* [Your task]: Retype every entry below exactly as it stands.

* [Provided records]:
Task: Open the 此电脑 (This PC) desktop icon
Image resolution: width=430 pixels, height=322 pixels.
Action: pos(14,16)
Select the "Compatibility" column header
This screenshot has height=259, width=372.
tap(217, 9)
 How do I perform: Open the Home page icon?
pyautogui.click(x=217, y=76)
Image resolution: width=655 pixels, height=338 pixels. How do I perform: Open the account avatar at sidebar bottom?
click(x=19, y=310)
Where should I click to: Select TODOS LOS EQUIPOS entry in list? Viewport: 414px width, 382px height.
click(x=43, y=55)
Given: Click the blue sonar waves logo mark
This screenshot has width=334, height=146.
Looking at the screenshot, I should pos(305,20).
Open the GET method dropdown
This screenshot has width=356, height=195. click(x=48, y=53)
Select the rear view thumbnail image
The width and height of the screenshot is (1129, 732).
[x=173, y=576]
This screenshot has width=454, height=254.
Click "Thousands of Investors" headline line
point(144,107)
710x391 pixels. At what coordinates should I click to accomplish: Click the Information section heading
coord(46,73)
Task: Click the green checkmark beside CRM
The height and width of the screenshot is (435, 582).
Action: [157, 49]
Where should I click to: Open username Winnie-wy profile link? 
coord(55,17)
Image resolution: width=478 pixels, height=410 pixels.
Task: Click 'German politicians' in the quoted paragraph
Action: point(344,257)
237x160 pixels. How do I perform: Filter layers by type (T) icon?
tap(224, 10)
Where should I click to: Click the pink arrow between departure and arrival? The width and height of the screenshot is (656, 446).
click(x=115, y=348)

* [Exercise output]:
Task: Open the 此电脑 (This PC) desktop icon
Image resolution: width=430 pixels, height=322 pixels.
Action: pos(14,16)
Select the "Compatibility" column header
This screenshot has height=259, width=372.
tap(217, 9)
 How do I perform: Open the Home page icon?
pyautogui.click(x=217, y=76)
Image resolution: width=655 pixels, height=338 pixels. How do I perform: Open the account avatar at sidebar bottom?
click(x=19, y=310)
Where should I click to: Select TODOS LOS EQUIPOS entry in list? Viewport: 414px width, 382px height.
click(x=43, y=55)
Given: Click the blue sonar waves logo mark
This screenshot has width=334, height=146.
Looking at the screenshot, I should pos(305,20).
Open the GET method dropdown
This screenshot has width=356, height=195. click(x=48, y=53)
Select the rear view thumbnail image
The width and height of the screenshot is (1129, 732).
[x=173, y=576]
This screenshot has width=454, height=254.
Click "Thousands of Investors" headline line
point(144,107)
710x391 pixels. At what coordinates should I click to accomplish: Click the Information section heading
coord(46,73)
Task: Click the green checkmark beside CRM
The height and width of the screenshot is (435, 582).
Action: [157, 49]
Where should I click to: Open username Winnie-wy profile link? 
coord(55,17)
Image resolution: width=478 pixels, height=410 pixels.
Task: Click 'German politicians' in the quoted paragraph
Action: point(344,257)
237x160 pixels. How do I perform: Filter layers by type (T) icon?
tap(224, 10)
Where should I click to: Click the pink arrow between departure and arrival? The width and height of the screenshot is (656, 446).
click(x=115, y=348)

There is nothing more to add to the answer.